Decide whether each statement below agrees with the goat cheese thread. Answer yes or no, and quote the thread's exact words that settle it.
1. The first poster has made only one kind of cheese so far.
2. The local deli told the first poster which type of goat cheese it sells.
3. The reply names Chevre as the cheese if it looks like cream cheese.

— START OF Passage shown —

# this is a stupid question....



## april

Sorry to ask it but here goes:

I just started making cheese. Ive only tried the 30 min. mozzarella so far. Apparently, where I live there is only ONE type of goat cheese that exists. When people talk about "goat cheese" here they are all referring to the same type. Problem is, I have NO idea what type it is! I even called the local deli that is known for its "goat cheese" to ask them what type of goat cheese it is and they said, "its goat cheese, its made out of goats milk (with a very sarcastic tone)" I would like to learn how to make the type they sell because its what everyone around here likes, but I'm not knowledgeable enough about cheeses to figure out what it is! I even tried explaining to a few people that you can make almost any type of cheese you want out of goats milk (not just one type) and they looked at me like I'm looney. What kind of cheese is usually the standard "goat cheese"? :help


----------



## Sharpgoat

What dose it look like Cream cheese? If so it's Chevre.

— END OF Passage shown —
— START OF Records provided —

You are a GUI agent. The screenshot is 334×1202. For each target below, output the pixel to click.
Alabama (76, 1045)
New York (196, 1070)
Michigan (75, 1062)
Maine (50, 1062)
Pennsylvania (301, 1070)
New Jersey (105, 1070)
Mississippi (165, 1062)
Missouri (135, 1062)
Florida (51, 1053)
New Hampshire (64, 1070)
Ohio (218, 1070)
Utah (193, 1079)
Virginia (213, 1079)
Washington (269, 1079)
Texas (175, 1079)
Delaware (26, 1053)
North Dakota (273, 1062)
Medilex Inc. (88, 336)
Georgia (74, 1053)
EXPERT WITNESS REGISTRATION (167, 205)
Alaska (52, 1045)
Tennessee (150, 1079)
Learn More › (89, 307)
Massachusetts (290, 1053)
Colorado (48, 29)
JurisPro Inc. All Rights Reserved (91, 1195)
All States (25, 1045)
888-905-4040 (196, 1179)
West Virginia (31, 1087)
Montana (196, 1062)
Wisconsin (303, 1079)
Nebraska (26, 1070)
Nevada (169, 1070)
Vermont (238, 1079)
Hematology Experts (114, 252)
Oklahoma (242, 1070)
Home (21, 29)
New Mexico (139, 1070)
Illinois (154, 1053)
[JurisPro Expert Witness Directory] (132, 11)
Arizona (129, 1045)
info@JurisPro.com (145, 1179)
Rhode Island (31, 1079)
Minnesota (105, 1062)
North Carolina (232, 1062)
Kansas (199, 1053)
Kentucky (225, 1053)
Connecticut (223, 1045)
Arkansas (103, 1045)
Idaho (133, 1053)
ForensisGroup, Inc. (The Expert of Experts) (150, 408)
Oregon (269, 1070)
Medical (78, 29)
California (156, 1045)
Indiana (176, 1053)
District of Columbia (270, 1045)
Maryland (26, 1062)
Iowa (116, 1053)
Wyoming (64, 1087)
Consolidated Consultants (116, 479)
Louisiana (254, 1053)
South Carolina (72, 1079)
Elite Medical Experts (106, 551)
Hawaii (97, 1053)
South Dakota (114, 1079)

— END OF Records provided —

#### Result
1. Yes: "Ive only tried the 30 min. mozzarella so far."
2. No: "its goat cheese, its made out of goats milk (with a very sarcastic tone)"
3. Yes: "What dose it look like Cream cheese? If so it's Chevre."